Another potential link of adiposity, vascular disease and AD is the renin-angiotensin system (RAS). The classical function of the RAS is blood pressure regulation, but RAS may also provide a link between obesity, hypertension, and vascular syndromes, such as type 2 diabetes, and health of the brain.(50, 51) Human brain and adipose tissue express a full RAS. Adipose RAS is involved in adipocyte growth, differentiation, and metabolism.(52) The RAS is activated in response to low levels of blood pressure, when angiotensin is converted by renin to angiotensin I, which is subsequently converted to angiotensin II by ACE. Angiotensin II interacts with angiotensin receptors 1 and 2, to mediate major cardiovascular effects of the RAS, such as increasing blood pressure.(50) In the brain, angiotensin II continues conversion to angiotensin IV, which, acting through angiotensin receptor 4 (also known as insulin–regulated aminopeptidase, IRAP),(53, 54) enhances learning and memory in animal models.(54)

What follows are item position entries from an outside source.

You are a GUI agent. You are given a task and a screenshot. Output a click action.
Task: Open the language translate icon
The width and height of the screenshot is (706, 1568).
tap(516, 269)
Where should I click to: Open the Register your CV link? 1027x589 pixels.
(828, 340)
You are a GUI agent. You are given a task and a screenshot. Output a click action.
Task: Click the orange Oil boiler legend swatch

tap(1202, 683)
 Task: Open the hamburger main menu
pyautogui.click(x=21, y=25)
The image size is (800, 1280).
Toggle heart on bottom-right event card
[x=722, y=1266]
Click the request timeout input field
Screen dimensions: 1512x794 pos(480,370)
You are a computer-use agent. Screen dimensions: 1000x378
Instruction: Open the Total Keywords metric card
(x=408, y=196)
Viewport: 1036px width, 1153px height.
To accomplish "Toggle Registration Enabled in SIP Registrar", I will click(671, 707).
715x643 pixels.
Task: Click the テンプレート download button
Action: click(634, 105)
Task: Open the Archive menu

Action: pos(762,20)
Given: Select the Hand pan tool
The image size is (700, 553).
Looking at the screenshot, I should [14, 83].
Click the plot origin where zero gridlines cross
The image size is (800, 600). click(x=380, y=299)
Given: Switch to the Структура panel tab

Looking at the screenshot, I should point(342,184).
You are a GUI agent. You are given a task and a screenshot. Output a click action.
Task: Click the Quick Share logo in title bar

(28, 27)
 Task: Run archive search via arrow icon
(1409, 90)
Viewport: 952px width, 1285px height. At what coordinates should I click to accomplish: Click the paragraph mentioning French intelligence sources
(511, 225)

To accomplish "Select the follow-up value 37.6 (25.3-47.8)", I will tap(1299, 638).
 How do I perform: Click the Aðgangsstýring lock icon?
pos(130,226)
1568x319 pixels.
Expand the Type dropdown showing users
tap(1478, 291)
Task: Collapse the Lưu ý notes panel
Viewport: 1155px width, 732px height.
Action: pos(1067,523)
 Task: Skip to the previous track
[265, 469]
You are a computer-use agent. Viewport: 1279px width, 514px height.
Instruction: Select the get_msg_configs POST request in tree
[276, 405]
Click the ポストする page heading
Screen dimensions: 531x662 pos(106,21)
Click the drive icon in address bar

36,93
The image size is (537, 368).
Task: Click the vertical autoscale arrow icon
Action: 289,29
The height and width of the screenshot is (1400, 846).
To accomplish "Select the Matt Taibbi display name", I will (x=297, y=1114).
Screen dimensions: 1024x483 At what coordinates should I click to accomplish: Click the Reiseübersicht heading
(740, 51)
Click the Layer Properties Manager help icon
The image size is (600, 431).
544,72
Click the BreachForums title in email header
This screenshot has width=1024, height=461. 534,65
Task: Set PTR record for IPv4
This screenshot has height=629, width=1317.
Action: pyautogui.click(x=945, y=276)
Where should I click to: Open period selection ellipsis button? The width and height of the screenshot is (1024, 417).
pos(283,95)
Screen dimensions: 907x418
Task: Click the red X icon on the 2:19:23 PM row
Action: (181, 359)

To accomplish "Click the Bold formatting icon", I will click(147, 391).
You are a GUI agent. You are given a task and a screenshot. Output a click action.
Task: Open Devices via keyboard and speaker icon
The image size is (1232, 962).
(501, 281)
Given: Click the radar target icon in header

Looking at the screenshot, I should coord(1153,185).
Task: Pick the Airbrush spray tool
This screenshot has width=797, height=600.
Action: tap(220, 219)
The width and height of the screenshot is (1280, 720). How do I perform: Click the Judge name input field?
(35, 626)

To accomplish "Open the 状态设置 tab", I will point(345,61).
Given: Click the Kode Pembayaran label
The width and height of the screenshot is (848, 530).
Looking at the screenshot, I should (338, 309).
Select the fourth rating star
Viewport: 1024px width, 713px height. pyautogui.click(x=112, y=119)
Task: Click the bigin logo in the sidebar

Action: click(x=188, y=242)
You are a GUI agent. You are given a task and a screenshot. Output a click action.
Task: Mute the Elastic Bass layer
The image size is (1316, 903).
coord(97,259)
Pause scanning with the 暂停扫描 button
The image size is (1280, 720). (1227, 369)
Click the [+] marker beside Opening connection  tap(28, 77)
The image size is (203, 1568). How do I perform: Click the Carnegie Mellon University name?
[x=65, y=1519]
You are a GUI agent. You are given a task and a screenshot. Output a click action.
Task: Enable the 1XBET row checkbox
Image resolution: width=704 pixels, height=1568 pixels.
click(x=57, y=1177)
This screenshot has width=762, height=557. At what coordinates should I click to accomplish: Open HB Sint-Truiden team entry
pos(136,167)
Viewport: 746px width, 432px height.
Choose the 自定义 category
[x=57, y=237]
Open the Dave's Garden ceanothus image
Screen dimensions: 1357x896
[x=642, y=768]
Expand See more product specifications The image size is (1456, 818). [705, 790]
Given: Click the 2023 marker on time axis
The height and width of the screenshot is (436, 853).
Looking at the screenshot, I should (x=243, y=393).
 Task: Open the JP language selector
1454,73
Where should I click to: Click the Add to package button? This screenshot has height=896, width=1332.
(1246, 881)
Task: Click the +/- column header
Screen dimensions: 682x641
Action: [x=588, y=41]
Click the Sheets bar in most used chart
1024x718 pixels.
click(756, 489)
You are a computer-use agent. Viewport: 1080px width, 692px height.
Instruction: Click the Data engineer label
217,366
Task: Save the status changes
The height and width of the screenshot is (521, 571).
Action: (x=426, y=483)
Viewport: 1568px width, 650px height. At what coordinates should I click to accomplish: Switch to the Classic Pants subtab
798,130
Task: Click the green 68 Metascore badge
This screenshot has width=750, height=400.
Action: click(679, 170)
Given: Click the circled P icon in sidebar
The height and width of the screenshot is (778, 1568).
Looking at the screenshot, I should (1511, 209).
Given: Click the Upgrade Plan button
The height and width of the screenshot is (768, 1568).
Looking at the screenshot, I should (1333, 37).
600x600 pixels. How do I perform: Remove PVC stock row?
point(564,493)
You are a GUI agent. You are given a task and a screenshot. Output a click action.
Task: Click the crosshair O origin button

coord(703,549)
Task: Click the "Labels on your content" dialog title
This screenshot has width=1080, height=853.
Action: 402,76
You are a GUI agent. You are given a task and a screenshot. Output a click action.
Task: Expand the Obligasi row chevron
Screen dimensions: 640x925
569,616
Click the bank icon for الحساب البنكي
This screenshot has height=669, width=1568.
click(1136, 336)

Dementia and weight regulation
Thus far this review has covered how high adiposity may affect AD. However, the inverse relationship, that AD affects adiposity, may also occur. Brain regions and processes important for dementia are also important for the neural regulation of food intake and energy metabolism. Emotional learning, memory and complex cognition affect eating behavior and are affected in dementia. A classic example is as memory impairment is a first symptom in AD, individuals with memory impairments may forget to eat, and thus experience declines in body weight. However, ‘body memory’ related to food intake in general, may also influence obesity susceptibility. Numerous hypotheses relating memory, a hippocampal function, and control of energy intake, a hypothalamic function, have been brought forward.(37, 55, 56) One interesting hypothesis relating establishment of body weight set points and feeding behavior to late-life body weight disturbances in AD, is related to common involvement of hippocampal subregions, for example CA1. In early AD, neuropathological lesions appear to be selectively located in medial temporal lobe structures, including the transentorhinal cortex, entorhinal cortex, and CA1 area of the hippocampal formation.(57, 58) The entorhinal cortex within the temporal lobe, is an area of neuropathological, ischemic and other insults in early dementia.(59, 60) Temporal atrophy, an early hallmark of dementia and cognitive decline, is a manifestation of neuronal degeneration,(61, 62) and has been related to higher BMI levels 24 years before an atrophy measurement using computed tomography (CT),(63) and cross-sectionally to lower MRI measures of global brain volume in a study of women and men aged 40-66 years.(64) Higher BMI has also been shown to predict a higher rate of atrophy progression measured using serial MRI.(65) Central adiposity (high waist-to-hip ratio) has been cross-sectionally related to temporal atrophy using MRI.(66) High BMI may lead to atrophy, or alternatively, some level of atrophy or susceptibility to atrophy may be present among those with a higher BMI due to involvement of common brain structures related to energy metabolism and dementia. Having a smaller temporal lobe volume early on may contribute to dysregulatory events leading to both higher levels of BMI throughout life and/or are reflective of diminished cognitive reserve.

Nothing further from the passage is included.